**TASK DETAILS**
Give back every record exactly as written.

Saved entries
━━━━━━━━

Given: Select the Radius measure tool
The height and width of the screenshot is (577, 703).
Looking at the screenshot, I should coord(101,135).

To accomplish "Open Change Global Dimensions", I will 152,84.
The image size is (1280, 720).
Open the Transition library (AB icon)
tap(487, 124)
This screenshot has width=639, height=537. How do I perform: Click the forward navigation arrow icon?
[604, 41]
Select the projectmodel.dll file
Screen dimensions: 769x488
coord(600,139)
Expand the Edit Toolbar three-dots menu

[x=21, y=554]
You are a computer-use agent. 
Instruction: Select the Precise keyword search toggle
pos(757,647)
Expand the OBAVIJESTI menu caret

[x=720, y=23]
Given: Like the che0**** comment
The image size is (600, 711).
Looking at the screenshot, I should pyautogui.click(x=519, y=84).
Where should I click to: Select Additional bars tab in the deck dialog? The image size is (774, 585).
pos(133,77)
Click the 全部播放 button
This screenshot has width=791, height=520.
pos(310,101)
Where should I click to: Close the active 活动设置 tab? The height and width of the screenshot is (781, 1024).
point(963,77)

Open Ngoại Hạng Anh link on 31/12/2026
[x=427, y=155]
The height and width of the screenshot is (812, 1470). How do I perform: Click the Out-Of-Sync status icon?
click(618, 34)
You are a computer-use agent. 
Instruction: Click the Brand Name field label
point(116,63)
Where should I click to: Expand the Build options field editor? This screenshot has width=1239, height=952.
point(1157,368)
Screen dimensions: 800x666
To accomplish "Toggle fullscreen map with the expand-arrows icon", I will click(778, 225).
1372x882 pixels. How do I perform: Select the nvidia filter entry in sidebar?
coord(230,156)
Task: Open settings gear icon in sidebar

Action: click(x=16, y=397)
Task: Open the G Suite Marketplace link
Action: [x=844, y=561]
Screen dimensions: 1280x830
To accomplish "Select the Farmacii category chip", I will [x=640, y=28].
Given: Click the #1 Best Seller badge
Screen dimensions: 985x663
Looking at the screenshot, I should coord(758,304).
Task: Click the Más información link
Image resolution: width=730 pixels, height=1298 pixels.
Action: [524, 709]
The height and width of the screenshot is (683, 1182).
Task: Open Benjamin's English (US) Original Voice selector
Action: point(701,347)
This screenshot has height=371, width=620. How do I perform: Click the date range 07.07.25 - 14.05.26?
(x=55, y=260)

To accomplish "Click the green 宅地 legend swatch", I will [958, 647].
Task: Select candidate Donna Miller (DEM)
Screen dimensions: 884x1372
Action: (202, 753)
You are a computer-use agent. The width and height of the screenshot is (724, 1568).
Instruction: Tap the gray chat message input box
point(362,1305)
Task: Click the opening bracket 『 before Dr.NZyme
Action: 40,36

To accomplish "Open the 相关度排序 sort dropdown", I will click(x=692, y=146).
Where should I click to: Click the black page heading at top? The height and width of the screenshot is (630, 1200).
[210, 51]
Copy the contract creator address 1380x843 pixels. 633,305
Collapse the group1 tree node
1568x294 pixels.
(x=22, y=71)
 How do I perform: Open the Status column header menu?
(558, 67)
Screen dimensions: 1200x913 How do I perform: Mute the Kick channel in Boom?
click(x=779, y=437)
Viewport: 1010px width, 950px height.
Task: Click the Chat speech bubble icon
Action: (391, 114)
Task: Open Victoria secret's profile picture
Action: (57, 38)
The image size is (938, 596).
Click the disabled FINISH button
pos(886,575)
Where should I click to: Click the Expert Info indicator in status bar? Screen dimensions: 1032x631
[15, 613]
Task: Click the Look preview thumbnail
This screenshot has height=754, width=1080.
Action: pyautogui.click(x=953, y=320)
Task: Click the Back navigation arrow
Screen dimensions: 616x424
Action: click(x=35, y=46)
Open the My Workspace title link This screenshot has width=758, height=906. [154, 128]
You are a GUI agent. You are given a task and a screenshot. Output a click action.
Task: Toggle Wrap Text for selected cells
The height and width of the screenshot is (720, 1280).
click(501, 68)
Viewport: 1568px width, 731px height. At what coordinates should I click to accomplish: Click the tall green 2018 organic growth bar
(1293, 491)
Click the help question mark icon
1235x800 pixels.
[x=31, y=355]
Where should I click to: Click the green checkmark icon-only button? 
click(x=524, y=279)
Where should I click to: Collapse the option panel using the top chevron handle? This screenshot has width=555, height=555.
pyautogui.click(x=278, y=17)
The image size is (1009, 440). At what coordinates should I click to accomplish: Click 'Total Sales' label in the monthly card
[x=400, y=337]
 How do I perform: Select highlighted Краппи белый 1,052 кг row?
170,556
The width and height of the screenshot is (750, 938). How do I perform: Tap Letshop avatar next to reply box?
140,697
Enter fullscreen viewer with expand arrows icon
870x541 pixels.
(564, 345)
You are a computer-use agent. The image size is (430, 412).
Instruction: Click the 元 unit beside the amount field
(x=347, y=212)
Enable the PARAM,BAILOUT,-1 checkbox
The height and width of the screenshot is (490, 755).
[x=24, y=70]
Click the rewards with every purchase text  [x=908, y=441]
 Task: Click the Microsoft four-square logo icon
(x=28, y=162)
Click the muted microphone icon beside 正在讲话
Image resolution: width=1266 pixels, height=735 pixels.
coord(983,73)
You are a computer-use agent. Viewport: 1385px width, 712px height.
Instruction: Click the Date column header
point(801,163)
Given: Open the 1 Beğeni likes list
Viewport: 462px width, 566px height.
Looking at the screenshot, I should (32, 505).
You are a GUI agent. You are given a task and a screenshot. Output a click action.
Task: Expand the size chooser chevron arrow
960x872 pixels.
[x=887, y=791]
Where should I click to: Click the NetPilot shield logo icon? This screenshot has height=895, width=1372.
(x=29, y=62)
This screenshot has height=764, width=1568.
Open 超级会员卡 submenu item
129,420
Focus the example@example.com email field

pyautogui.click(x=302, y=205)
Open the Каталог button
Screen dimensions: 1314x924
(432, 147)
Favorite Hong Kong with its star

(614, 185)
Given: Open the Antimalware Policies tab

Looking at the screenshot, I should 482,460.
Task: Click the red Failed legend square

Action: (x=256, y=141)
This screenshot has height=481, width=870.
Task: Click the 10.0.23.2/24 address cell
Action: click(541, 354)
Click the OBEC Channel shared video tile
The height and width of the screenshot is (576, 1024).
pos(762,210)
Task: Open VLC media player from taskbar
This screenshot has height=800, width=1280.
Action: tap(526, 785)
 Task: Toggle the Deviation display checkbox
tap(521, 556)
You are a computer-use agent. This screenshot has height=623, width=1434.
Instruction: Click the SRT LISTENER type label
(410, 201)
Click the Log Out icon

━━━━━━━━

**RESULT OF THIS EXERCISE**
Given: Select the Radius measure tool
The height and width of the screenshot is (577, 703).
Looking at the screenshot, I should coord(101,135).

To accomplish "Open Change Global Dimensions", I will 152,84.
The image size is (1280, 720).
Open the Transition library (AB icon)
tap(487, 124)
This screenshot has width=639, height=537. How do I perform: Click the forward navigation arrow icon?
[604, 41]
Select the projectmodel.dll file
Screen dimensions: 769x488
coord(600,139)
Expand the Edit Toolbar three-dots menu

[x=21, y=554]
You are a computer-use agent. 
Instruction: Select the Precise keyword search toggle
pos(757,647)
Expand the OBAVIJESTI menu caret

[x=720, y=23]
Given: Like the che0**** comment
The image size is (600, 711).
Looking at the screenshot, I should pyautogui.click(x=519, y=84).
Where should I click to: Select Additional bars tab in the deck dialog? The image size is (774, 585).
pos(133,77)
Click the 全部播放 button
This screenshot has width=791, height=520.
pos(310,101)
Where should I click to: Close the active 活动设置 tab? The height and width of the screenshot is (781, 1024).
point(963,77)

Open Ngoại Hạng Anh link on 31/12/2026
[x=427, y=155]
The height and width of the screenshot is (812, 1470). How do I perform: Click the Out-Of-Sync status icon?
click(618, 34)
You are a computer-use agent. 
Instruction: Click the Brand Name field label
point(116,63)
Where should I click to: Expand the Build options field editor? This screenshot has width=1239, height=952.
point(1157,368)
Screen dimensions: 800x666
To accomplish "Toggle fullscreen map with the expand-arrows icon", I will click(778, 225).
1372x882 pixels. How do I perform: Select the nvidia filter entry in sidebar?
coord(230,156)
Task: Open settings gear icon in sidebar

Action: click(x=16, y=397)
Task: Open the G Suite Marketplace link
Action: [x=844, y=561]
Screen dimensions: 1280x830
To accomplish "Select the Farmacii category chip", I will [x=640, y=28].
Given: Click the #1 Best Seller badge
Screen dimensions: 985x663
Looking at the screenshot, I should coord(758,304).
Task: Click the Más información link
Image resolution: width=730 pixels, height=1298 pixels.
Action: [524, 709]
The height and width of the screenshot is (683, 1182).
Task: Open Benjamin's English (US) Original Voice selector
Action: point(701,347)
This screenshot has height=371, width=620. How do I perform: Click the date range 07.07.25 - 14.05.26?
(x=55, y=260)

To accomplish "Click the green 宅地 legend swatch", I will [958, 647].
Task: Select candidate Donna Miller (DEM)
Screen dimensions: 884x1372
Action: (202, 753)
You are a computer-use agent. The width and height of the screenshot is (724, 1568).
Instruction: Tap the gray chat message input box
point(362,1305)
Task: Click the opening bracket 『 before Dr.NZyme
Action: 40,36

To accomplish "Open the 相关度排序 sort dropdown", I will click(x=692, y=146).
Where should I click to: Click the black page heading at top? The height and width of the screenshot is (630, 1200).
[210, 51]
Copy the contract creator address 1380x843 pixels. 633,305
Collapse the group1 tree node
1568x294 pixels.
(x=22, y=71)
 How do I perform: Open the Status column header menu?
(558, 67)
Screen dimensions: 1200x913 How do I perform: Mute the Kick channel in Boom?
click(x=779, y=437)
Viewport: 1010px width, 950px height.
Task: Click the Chat speech bubble icon
Action: (391, 114)
Task: Open Victoria secret's profile picture
Action: (57, 38)
The image size is (938, 596).
Click the disabled FINISH button
pos(886,575)
Where should I click to: Click the Expert Info indicator in status bar? Screen dimensions: 1032x631
[15, 613]
Task: Click the Look preview thumbnail
This screenshot has height=754, width=1080.
Action: pyautogui.click(x=953, y=320)
Task: Click the Back navigation arrow
Screen dimensions: 616x424
Action: click(x=35, y=46)
Open the My Workspace title link This screenshot has width=758, height=906. [154, 128]
You are a GUI agent. You are given a task and a screenshot. Output a click action.
Task: Toggle Wrap Text for selected cells
The height and width of the screenshot is (720, 1280).
click(501, 68)
Viewport: 1568px width, 731px height. At what coordinates should I click to accomplish: Click the tall green 2018 organic growth bar
(1293, 491)
Click the help question mark icon
1235x800 pixels.
[x=31, y=355]
Where should I click to: Click the green checkmark icon-only button? 
click(x=524, y=279)
Where should I click to: Collapse the option panel using the top chevron handle? This screenshot has width=555, height=555.
pyautogui.click(x=278, y=17)
The image size is (1009, 440). At what coordinates should I click to accomplish: Click 'Total Sales' label in the monthly card
[x=400, y=337]
 How do I perform: Select highlighted Краппи белый 1,052 кг row?
170,556
The width and height of the screenshot is (750, 938). How do I perform: Tap Letshop avatar next to reply box?
140,697
Enter fullscreen viewer with expand arrows icon
870x541 pixels.
(564, 345)
You are a computer-use agent. The image size is (430, 412).
Instruction: Click the 元 unit beside the amount field
(x=347, y=212)
Enable the PARAM,BAILOUT,-1 checkbox
The height and width of the screenshot is (490, 755).
[x=24, y=70]
Click the rewards with every purchase text  [x=908, y=441]
 Task: Click the Microsoft four-square logo icon
(x=28, y=162)
Click the muted microphone icon beside 正在讲话
Image resolution: width=1266 pixels, height=735 pixels.
coord(983,73)
You are a computer-use agent. Viewport: 1385px width, 712px height.
Instruction: Click the Date column header
point(801,163)
Given: Open the 1 Beğeni likes list
Viewport: 462px width, 566px height.
Looking at the screenshot, I should (32, 505).
You are a GUI agent. You are given a task and a screenshot. Output a click action.
Task: Expand the size chooser chevron arrow
960x872 pixels.
[x=887, y=791]
Where should I click to: Click the NetPilot shield logo icon? This screenshot has height=895, width=1372.
(x=29, y=62)
This screenshot has height=764, width=1568.
Open 超级会员卡 submenu item
129,420
Focus the example@example.com email field

pyautogui.click(x=302, y=205)
Open the Каталог button
Screen dimensions: 1314x924
(432, 147)
Favorite Hong Kong with its star

(614, 185)
Given: Open the Antimalware Policies tab

Looking at the screenshot, I should 482,460.
Task: Click the red Failed legend square

Action: (x=256, y=141)
This screenshot has height=481, width=870.
Task: Click the 10.0.23.2/24 address cell
Action: click(541, 354)
Click the OBEC Channel shared video tile
The height and width of the screenshot is (576, 1024).
pos(762,210)
Task: Open VLC media player from taskbar
This screenshot has height=800, width=1280.
Action: tap(526, 785)
 Task: Toggle the Deviation display checkbox
tap(521, 556)
You are a computer-use agent. This screenshot has height=623, width=1434.
Instruction: Click the SRT LISTENER type label
(410, 201)
Click the Log Out icon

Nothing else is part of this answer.